* [MATERIAL PROVIDED]:

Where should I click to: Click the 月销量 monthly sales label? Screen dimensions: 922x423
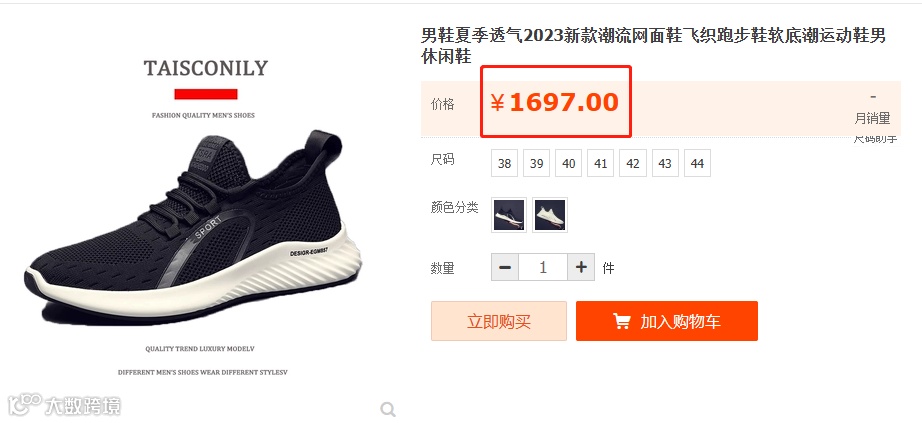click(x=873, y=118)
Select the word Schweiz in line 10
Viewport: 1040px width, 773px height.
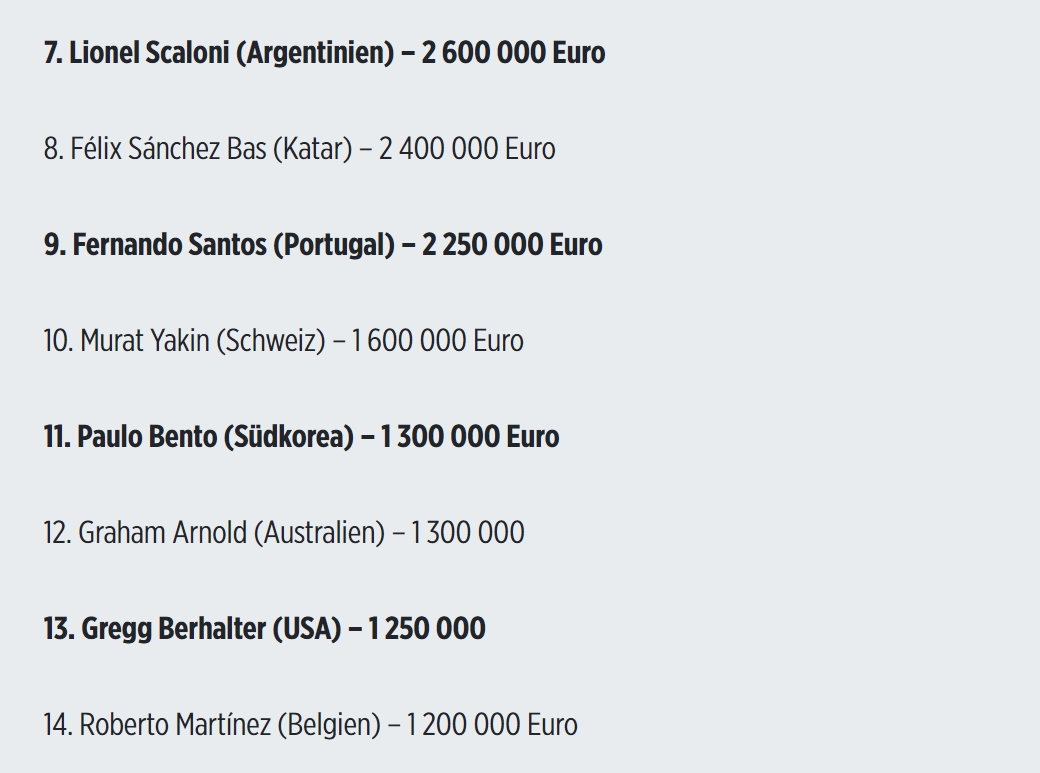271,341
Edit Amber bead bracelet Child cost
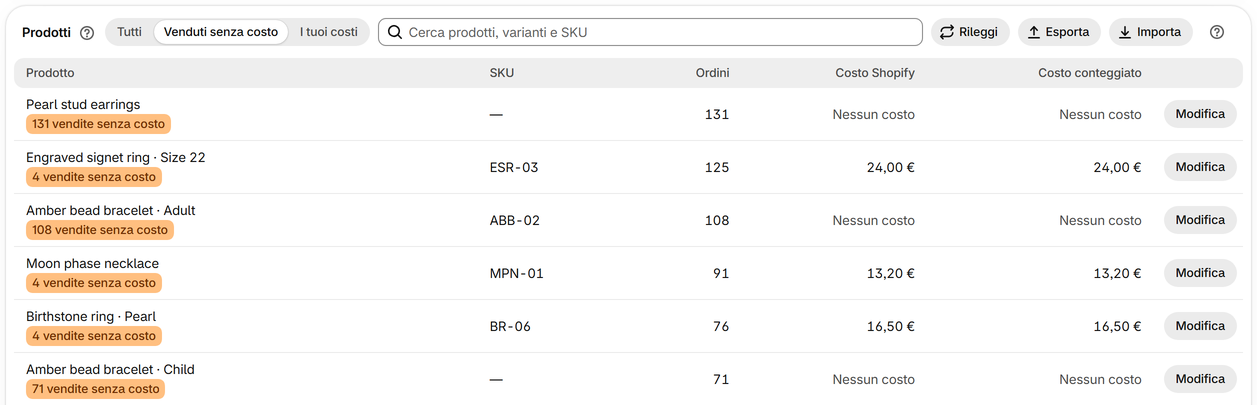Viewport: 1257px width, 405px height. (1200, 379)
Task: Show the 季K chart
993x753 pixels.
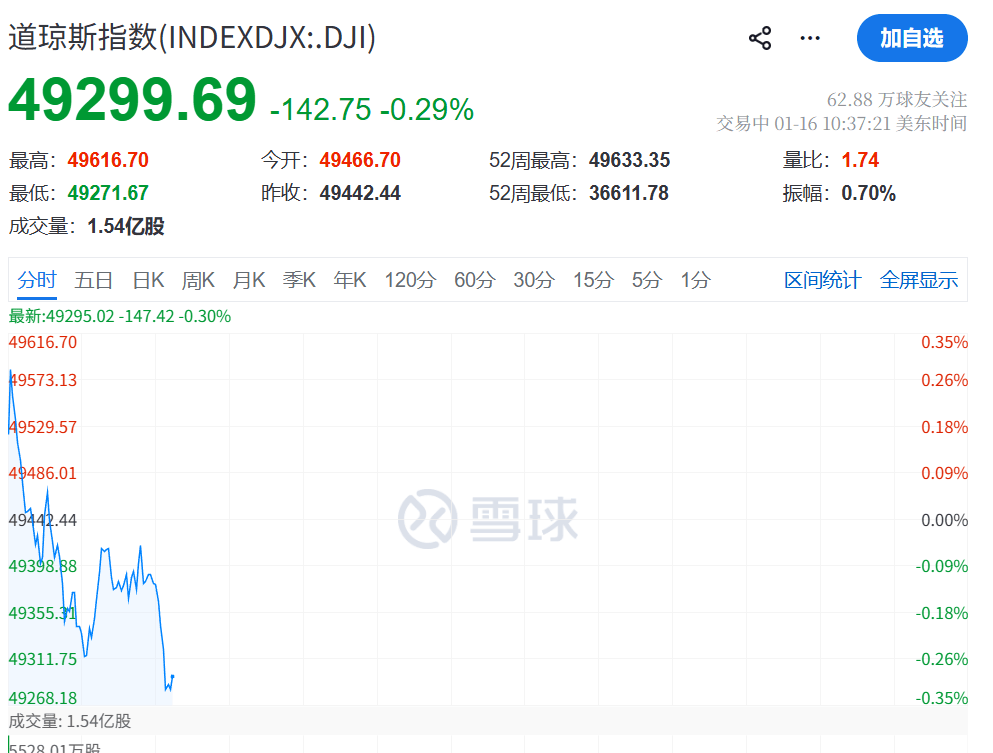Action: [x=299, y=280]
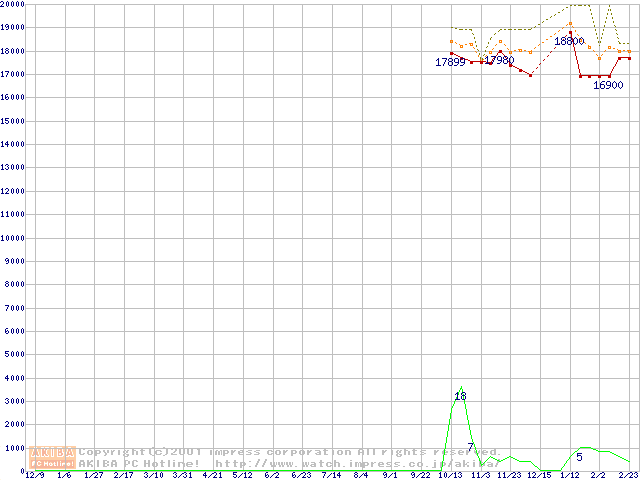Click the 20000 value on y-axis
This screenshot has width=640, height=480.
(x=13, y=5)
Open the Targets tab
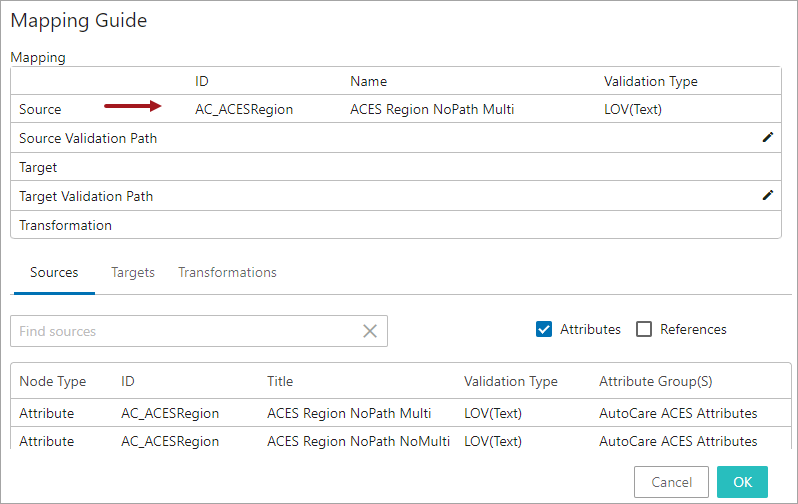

--

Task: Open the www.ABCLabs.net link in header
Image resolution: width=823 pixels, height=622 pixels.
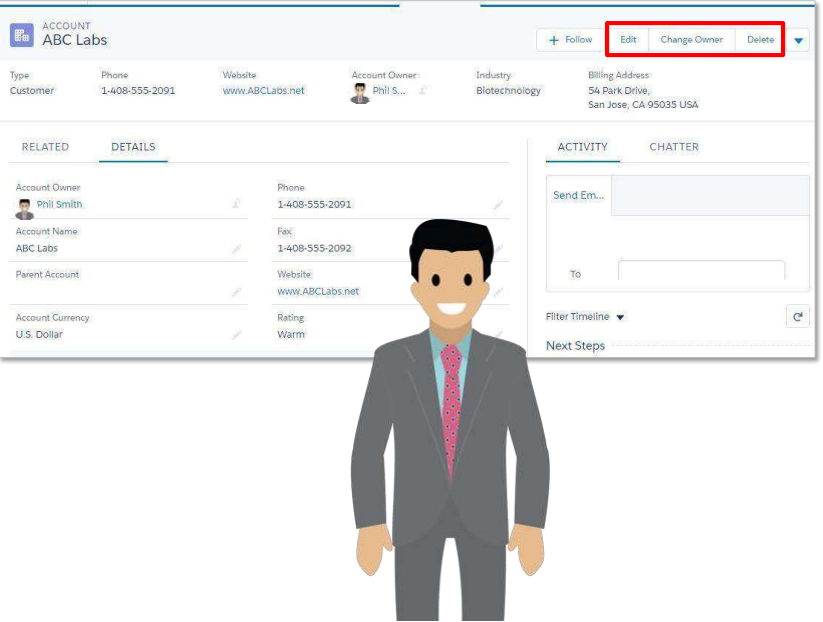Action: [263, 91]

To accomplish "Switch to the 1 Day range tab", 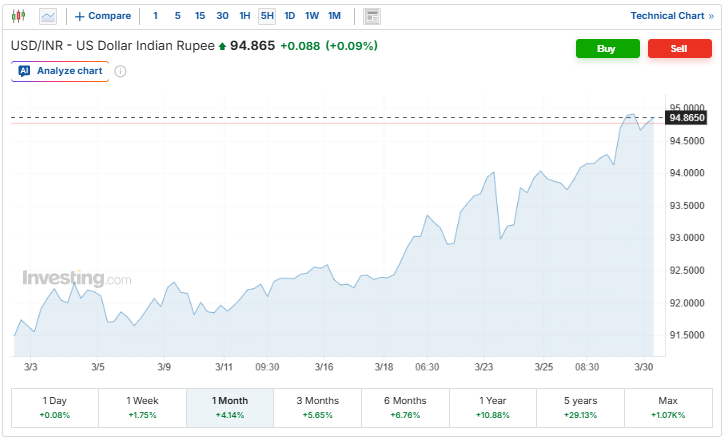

* [TASK DESCRIPTION]: What's needed is an exact copy of the lines above from the one with "Where should I" through the one with "Open the Targets tab", both included; the pictures stay out.

* [RESPONSE]:
Where should I click to: Click the 月销量 monthly sales label? Screen dimensions: 922x423
click(x=873, y=118)
Select the word Schweiz in line 10
Viewport: 1040px width, 773px height.
271,341
Edit Amber bead bracelet Child cost
Viewport: 1257px width, 405px height. (1200, 379)
Task: Show the 季K chart
993x753 pixels.
Action: [x=299, y=280]
Click the 20000 value on y-axis
This screenshot has width=640, height=480.
(x=13, y=5)
Open the Targets tab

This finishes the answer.